Nikki’s clothing and purse had been thrown into the trash bag with her. I looked through her clothes, but I didn’t find anything. I reached for the purse, but I had to lift Nikki’s head. She had been clubbed cruelly and savagely until her skull and hair and blood and brains were all crushed together into a repellent mass. Her throat had been cut so brutally that her head was almost severed. I had never seen such profane, desecrating, perverse savagery in my life. I cleared the strewn refuse from a space and rested Nikki’s corpse gently on the broken bricks. Then I walked away a few steps, knelt, and vomited. I heaved and retched until my stomach muscles began to ache. When the sickness passed, I made myself go back to look through her purse. I found two curious and noteworthy objects: a brass reproduction that I’d seen in Seipolt’s house of an ancient Egyptian scarab; and a crude, almost homemade-looking moddy. I put both in my shoulder bag, chose the trash bag with the least stench surrounding it, and made myself as comfortable as I could. I addressed a prayer to Allah on behalf of Nikki’s soul. Then I waited.
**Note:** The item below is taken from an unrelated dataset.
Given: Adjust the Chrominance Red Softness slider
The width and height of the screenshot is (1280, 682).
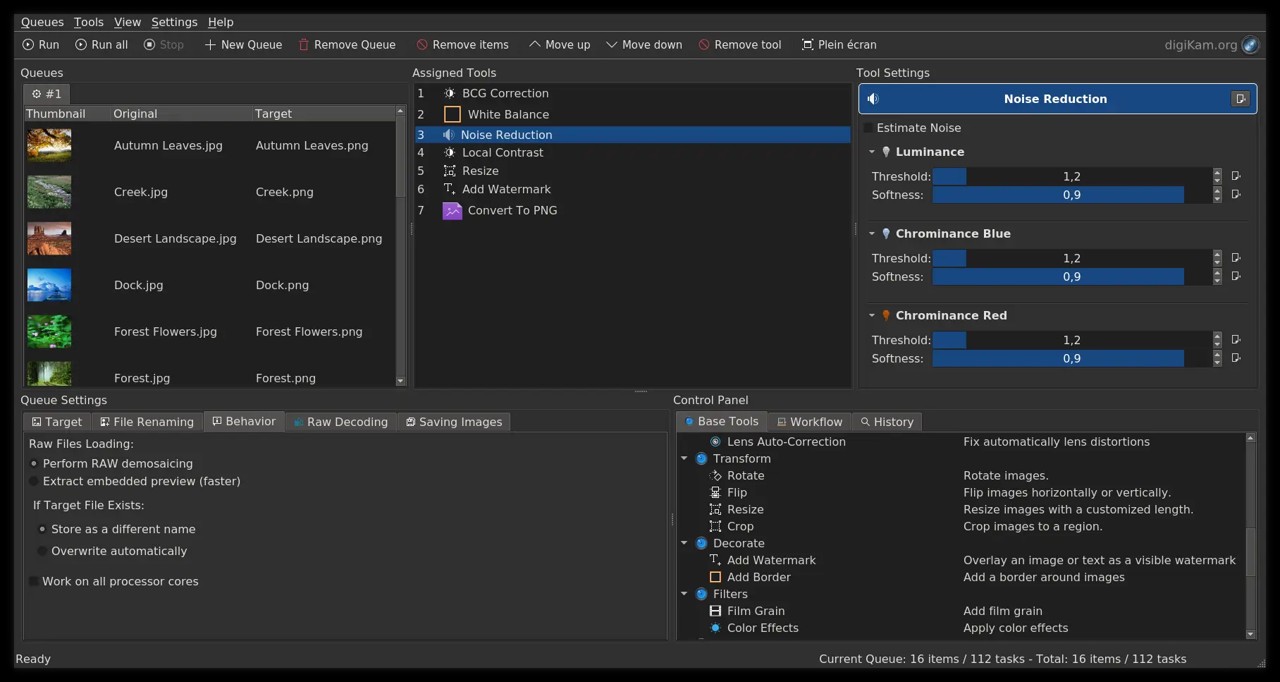Looking at the screenshot, I should [x=1070, y=358].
“Well,” I said quietly, looking around at the squalid, mucky place where Nikki had been abandoned, “I guess I get up in the morning and get my brain wired.” Maktoob , all right: It was written.
Muslims are often, by nature, very superstitious. Our co-travelers through Allah’s bewildering creation include all sorts of djinn , afrit , monsters, and good and bad angels. Then there are legions of sorcerous people armed with dangerous powers, the evil eye being the most frequently encountered. All of this makes the Muslim culture no more irrational than any other; every group of people has its own set of unfriendly, unseen things waiting to pounce on the unwary human being. Commonly there are far more enemies in the spirit world than there are protectors, although there are supposed to be uncountable armies of angels and the like. Maybe they’ve all been on R R since the deparadisation of Shaitan, I don’t know.
Anyway, one of the superstitious practices clung to by some Muslims, particularly the nomadic tribes and the uncivilized fellahin of the Maghrib — i.e., my mother’s people — is to name a newborn with an affliction or a dreadful quality to ward off the envy of whatever spirit or witch might be paying too much attention. I’m told that this is done all over the world by people who have never even heard of the prophet, may peace be on his name. I am called Marîd, which means “illness,” and I was given it in the hope that I would not, in fact, suffer much illness in my lifetime. The charm seems to have had a certain positive effect. I had a burst appendix removed a few years ago, but that’s a common, routine operation, and it is the only serious medical problem I’ve ever had. I guess that may be due to the improved treatments available in this age of wonders, but who can say? Praise Allah, and all that.